You have AOL dial-up (charged by the hour), you’ve mailed off for information about colleges, and get your hair cut like Winona Ryder’s in Reality Bites. Most of your friends’ parents married right out of high school. Yours hadn’t; they went to graduate school. Your parents are now busy recovering and remarrying after their divorce. You know infidelity was involved. You recover from their divorce in your room, watching MST3K or listening to CDs. You read a lot of Fitzgerald. You think of ways to meet JFK, Jr.

The world is starting to view women differently and you are at your most impressionable. Women are now allowed sexual urges, too. You know this because Sharon Stone made out with another girl and flashed her panty-less crotch to the camera in Basic Instinct, although to balance the equation, her character is a serial killer (but you ignore this). The term “slut shaming” is but a twinkle in some young feminist’s eye.

With all the hypocrisy around you, becoming sexually active seems like the most honest and obvious recourse. It is an outlet for you and your peers, much like occupational therapy for a stroke victim, though there are very few guys in your small town who are not racist and/or super into Jesus. This outlet needs a soundtrack that not only facilitates mood, but promotes a message without stigma and endorses the ability for women to want, initiate, and walk away from safe sex as they wish. TLC speaks to your needs, not to mention Left Eye set her boyfriend’s house on fire. You and your peer group feel her action to be empowering in a weird way, especially when her football-player boyfriend doesn’t file charges. And even if “Waterfalls” mentions AIDS (which is scary to you because Magic Johnson has it and Eazy-E died from it), it still has a sexy bassline and groove and when the horn section comes in for some reason it makes you feel like you could be anything in a few short years. The world outside of where you are is a mystery, but a hopeful mystery. The world will soon be connected like the thick straight lines drawn to connect stars in the constellations, creating a picture. But you don’t know that.

One day, you are thirty-six and drive a station wagon.
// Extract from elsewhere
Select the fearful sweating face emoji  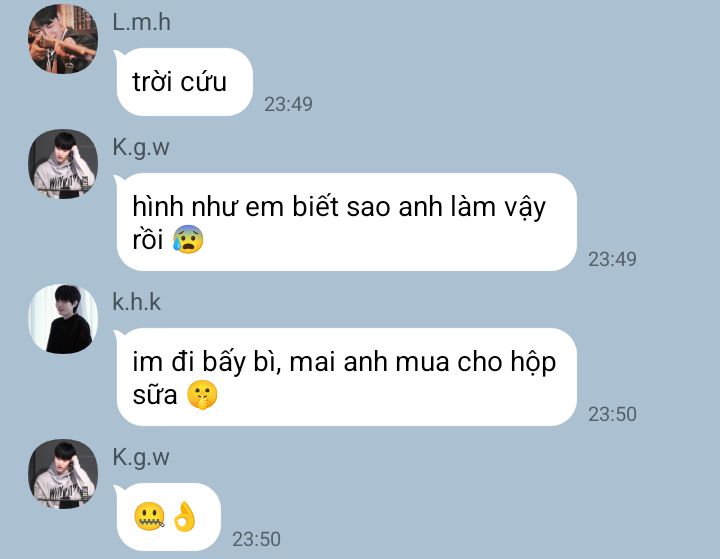click(x=188, y=239)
It makes you feel good that it is a German “sports edition” station wagon and not a minivan. You live far away from where you grew up, but know from Facebook that many of your old classmates are still into Jesus and confederate flags.

You work out at a college gym while your eight-year-old son goes to swim practice, and watch the students sweat and flirt with one another. You have a graduate degree and teach literature. Though you are a democrat, you are more concerned about the wage gap between the sexes than trigger warnings and slut shaming. “Waterfalls” comes up on your phone in shuffle play while you run in place on the treadmill. You remember all the lyrics, Left Eye’s squeaky voice as she flawlessly raps at a warp speed, and recall that she is dead now. Then you try to remember the girl you were. Though the song helps, the memory is too faded and before you know it, the music shuffles to something else.